> [RECORD EXTRACTS]
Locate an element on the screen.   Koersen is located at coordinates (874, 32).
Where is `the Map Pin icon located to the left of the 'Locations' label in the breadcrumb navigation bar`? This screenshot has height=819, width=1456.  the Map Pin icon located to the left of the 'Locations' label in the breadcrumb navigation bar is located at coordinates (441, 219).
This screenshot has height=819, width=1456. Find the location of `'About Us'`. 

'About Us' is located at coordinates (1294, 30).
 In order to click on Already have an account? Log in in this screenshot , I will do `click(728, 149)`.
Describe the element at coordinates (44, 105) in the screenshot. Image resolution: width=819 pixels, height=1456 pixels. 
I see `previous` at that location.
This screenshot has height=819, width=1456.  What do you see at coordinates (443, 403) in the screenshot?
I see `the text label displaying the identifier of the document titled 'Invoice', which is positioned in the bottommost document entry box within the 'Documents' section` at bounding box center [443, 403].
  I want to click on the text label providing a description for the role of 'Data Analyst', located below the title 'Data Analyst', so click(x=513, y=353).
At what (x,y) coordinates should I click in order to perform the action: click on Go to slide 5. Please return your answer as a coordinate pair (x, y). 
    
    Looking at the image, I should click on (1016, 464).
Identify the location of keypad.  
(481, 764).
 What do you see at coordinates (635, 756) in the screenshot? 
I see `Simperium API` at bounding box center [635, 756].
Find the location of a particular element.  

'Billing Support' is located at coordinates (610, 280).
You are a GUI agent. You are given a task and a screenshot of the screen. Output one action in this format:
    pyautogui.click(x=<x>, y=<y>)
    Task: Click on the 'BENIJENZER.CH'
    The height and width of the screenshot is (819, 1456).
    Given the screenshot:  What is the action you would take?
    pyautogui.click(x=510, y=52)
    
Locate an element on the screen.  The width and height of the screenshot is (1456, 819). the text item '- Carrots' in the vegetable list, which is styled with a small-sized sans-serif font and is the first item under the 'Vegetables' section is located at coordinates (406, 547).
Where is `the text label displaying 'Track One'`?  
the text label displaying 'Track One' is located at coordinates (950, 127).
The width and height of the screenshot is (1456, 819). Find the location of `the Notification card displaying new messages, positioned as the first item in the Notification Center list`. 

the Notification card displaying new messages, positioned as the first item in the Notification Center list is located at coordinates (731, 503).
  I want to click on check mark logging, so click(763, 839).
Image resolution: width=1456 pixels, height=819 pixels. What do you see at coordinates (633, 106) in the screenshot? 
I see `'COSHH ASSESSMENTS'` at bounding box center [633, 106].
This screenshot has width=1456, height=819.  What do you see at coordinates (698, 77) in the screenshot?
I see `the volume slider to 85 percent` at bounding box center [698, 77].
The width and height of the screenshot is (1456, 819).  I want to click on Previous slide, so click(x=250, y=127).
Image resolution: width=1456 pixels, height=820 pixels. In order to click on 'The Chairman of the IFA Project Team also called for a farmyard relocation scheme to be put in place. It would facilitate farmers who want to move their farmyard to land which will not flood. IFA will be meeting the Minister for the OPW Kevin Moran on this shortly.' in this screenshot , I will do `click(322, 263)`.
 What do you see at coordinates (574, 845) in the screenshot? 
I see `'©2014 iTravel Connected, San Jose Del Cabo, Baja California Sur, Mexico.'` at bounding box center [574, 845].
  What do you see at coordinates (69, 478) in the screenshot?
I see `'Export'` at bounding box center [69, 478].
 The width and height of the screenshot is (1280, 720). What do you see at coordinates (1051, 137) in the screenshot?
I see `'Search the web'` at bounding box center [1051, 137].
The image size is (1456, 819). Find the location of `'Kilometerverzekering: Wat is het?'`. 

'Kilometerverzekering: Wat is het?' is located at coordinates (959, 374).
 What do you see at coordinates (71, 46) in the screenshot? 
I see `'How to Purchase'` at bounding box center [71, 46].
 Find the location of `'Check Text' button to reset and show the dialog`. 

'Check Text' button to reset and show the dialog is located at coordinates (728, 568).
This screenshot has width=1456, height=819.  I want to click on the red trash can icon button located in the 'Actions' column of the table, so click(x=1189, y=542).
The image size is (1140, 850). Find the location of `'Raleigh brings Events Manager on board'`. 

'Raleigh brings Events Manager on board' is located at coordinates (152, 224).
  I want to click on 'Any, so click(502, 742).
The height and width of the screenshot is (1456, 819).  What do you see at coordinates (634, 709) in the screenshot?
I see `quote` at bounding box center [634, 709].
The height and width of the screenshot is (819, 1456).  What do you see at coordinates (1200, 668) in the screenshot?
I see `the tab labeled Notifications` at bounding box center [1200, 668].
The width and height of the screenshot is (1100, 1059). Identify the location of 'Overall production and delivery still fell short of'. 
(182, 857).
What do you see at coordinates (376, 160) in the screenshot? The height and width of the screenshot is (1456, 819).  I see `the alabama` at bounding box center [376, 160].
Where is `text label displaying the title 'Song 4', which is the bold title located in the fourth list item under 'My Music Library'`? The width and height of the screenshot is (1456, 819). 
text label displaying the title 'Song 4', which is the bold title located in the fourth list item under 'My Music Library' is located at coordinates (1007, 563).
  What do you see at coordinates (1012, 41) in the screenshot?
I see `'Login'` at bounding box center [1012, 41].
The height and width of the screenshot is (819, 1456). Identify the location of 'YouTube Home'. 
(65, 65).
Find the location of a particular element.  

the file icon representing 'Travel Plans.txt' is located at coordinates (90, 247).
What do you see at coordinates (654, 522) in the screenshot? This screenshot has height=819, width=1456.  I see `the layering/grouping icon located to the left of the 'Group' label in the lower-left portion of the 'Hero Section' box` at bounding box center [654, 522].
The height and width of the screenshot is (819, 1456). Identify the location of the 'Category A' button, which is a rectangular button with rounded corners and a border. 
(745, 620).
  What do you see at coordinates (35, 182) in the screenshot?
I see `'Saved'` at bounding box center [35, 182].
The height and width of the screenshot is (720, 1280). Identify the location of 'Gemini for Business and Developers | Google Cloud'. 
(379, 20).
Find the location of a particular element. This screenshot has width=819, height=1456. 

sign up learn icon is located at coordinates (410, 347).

> [STATED PROBLEM]
Convert the rows above into a numbered list, omitting any blank lines.

> [WRITTEN SOLUTION]
1. Locate an element on the screen.   Koersen is located at coordinates (874, 32).
2. Where is `the Map Pin icon located to the left of the 'Locations' label in the breadcrumb navigation bar`? This screenshot has height=819, width=1456.  the Map Pin icon located to the left of the 'Locations' label in the breadcrumb navigation bar is located at coordinates (441, 219).
3. This screenshot has height=819, width=1456. Find the location of `'About Us'`. 
4. 'About Us' is located at coordinates (1294, 30).
5.  In order to click on Already have an account? Log in in this screenshot , I will do `click(728, 149)`.
6. Describe the element at coordinates (44, 105) in the screenshot. Image resolution: width=819 pixels, height=1456 pixels. 
7. I see `previous` at that location.
8. This screenshot has height=819, width=1456.  What do you see at coordinates (443, 403) in the screenshot?
9. I see `the text label displaying the identifier of the document titled 'Invoice', which is positioned in the bottommost document entry box within the 'Documents' section` at bounding box center [443, 403].
10.   I want to click on the text label providing a description for the role of 'Data Analyst', located below the title 'Data Analyst', so click(x=513, y=353).
11. At what (x,y) coordinates should I click in order to perform the action: click on Go to slide 5. Please return your answer as a coordinate pair (x, y). 
12.     Looking at the image, I should click on (1016, 464).
13. Identify the location of keypad.  
14. (481, 764).
15.  What do you see at coordinates (635, 756) in the screenshot? 
16. I see `Simperium API` at bounding box center [635, 756].
17. Find the location of a particular element.  
18. 'Billing Support' is located at coordinates (610, 280).
19. You are a GUI agent. You are given a task and a screenshot of the screen. Output one action in this format:
20.     pyautogui.click(x=<x>, y=<y>)
21.     Task: Click on the 'BENIJENZER.CH'
22.     The height and width of the screenshot is (819, 1456).
23.     Given the screenshot:  What is the action you would take?
24.     pyautogui.click(x=510, y=52)
25. Locate an element on the screen.  The width and height of the screenshot is (1456, 819). the text item '- Carrots' in the vegetable list, which is styled with a small-sized sans-serif font and is the first item under the 'Vegetables' section is located at coordinates (406, 547).
26. Where is `the text label displaying 'Track One'`?  
27. the text label displaying 'Track One' is located at coordinates (950, 127).
28. The width and height of the screenshot is (1456, 819). Find the location of `the Notification card displaying new messages, positioned as the first item in the Notification Center list`. 
29. the Notification card displaying new messages, positioned as the first item in the Notification Center list is located at coordinates (731, 503).
30.   I want to click on check mark logging, so click(763, 839).
31. Image resolution: width=1456 pixels, height=819 pixels. What do you see at coordinates (633, 106) in the screenshot? 
32. I see `'COSHH ASSESSMENTS'` at bounding box center [633, 106].
33. This screenshot has width=1456, height=819.  What do you see at coordinates (698, 77) in the screenshot?
34. I see `the volume slider to 85 percent` at bounding box center [698, 77].
35. The width and height of the screenshot is (1456, 819).  I want to click on Previous slide, so click(x=250, y=127).
36. Image resolution: width=1456 pixels, height=820 pixels. In order to click on 'The Chairman of the IFA Project Team also called for a farmyard relocation scheme to be put in place. It would facilitate farmers who want to move their farmyard to land which will not flood. IFA will be meeting the Minister for the OPW Kevin Moran on this shortly.' in this screenshot , I will do `click(322, 263)`.
37.  What do you see at coordinates (574, 845) in the screenshot? 
38. I see `'©2014 iTravel Connected, San Jose Del Cabo, Baja California Sur, Mexico.'` at bounding box center [574, 845].
39.   What do you see at coordinates (69, 478) in the screenshot?
40. I see `'Export'` at bounding box center [69, 478].
41.  The width and height of the screenshot is (1280, 720). What do you see at coordinates (1051, 137) in the screenshot?
42. I see `'Search the web'` at bounding box center [1051, 137].
43. The image size is (1456, 819). Find the location of `'Kilometerverzekering: Wat is het?'`. 
44. 'Kilometerverzekering: Wat is het?' is located at coordinates (959, 374).
45.  What do you see at coordinates (71, 46) in the screenshot? 
46. I see `'How to Purchase'` at bounding box center [71, 46].
47.  Find the location of `'Check Text' button to reset and show the dialog`. 
48. 'Check Text' button to reset and show the dialog is located at coordinates (728, 568).
49. This screenshot has width=1456, height=819.  I want to click on the red trash can icon button located in the 'Actions' column of the table, so click(x=1189, y=542).
50. The image size is (1140, 850). Find the location of `'Raleigh brings Events Manager on board'`. 
51. 'Raleigh brings Events Manager on board' is located at coordinates (152, 224).
52.   I want to click on 'Any, so click(502, 742).
53. The height and width of the screenshot is (1456, 819).  What do you see at coordinates (634, 709) in the screenshot?
54. I see `quote` at bounding box center [634, 709].
55. The height and width of the screenshot is (819, 1456).  What do you see at coordinates (1200, 668) in the screenshot?
56. I see `the tab labeled Notifications` at bounding box center [1200, 668].
57. The width and height of the screenshot is (1100, 1059). Identify the location of 'Overall production and delivery still fell short of'. 
58. (182, 857).
59. What do you see at coordinates (376, 160) in the screenshot? The height and width of the screenshot is (1456, 819).  I see `the alabama` at bounding box center [376, 160].
60. Where is `text label displaying the title 'Song 4', which is the bold title located in the fourth list item under 'My Music Library'`? The width and height of the screenshot is (1456, 819). 
61. text label displaying the title 'Song 4', which is the bold title located in the fourth list item under 'My Music Library' is located at coordinates (1007, 563).
62.   What do you see at coordinates (1012, 41) in the screenshot?
63. I see `'Login'` at bounding box center [1012, 41].
64. The height and width of the screenshot is (819, 1456). Identify the location of 'YouTube Home'. 
65. (65, 65).
66. Find the location of a particular element.  
67. the file icon representing 'Travel Plans.txt' is located at coordinates (90, 247).
68. What do you see at coordinates (654, 522) in the screenshot? This screenshot has height=819, width=1456.  I see `the layering/grouping icon located to the left of the 'Group' label in the lower-left portion of the 'Hero Section' box` at bounding box center [654, 522].
69. The height and width of the screenshot is (819, 1456). Identify the location of the 'Category A' button, which is a rectangular button with rounded corners and a border. 
70. (745, 620).
71.   What do you see at coordinates (35, 182) in the screenshot?
72. I see `'Saved'` at bounding box center [35, 182].
73. The height and width of the screenshot is (720, 1280). Identify the location of 'Gemini for Business and Developers | Google Cloud'. 
74. (379, 20).
75. Find the location of a particular element. This screenshot has width=819, height=1456. 
76. sign up learn icon is located at coordinates (410, 347).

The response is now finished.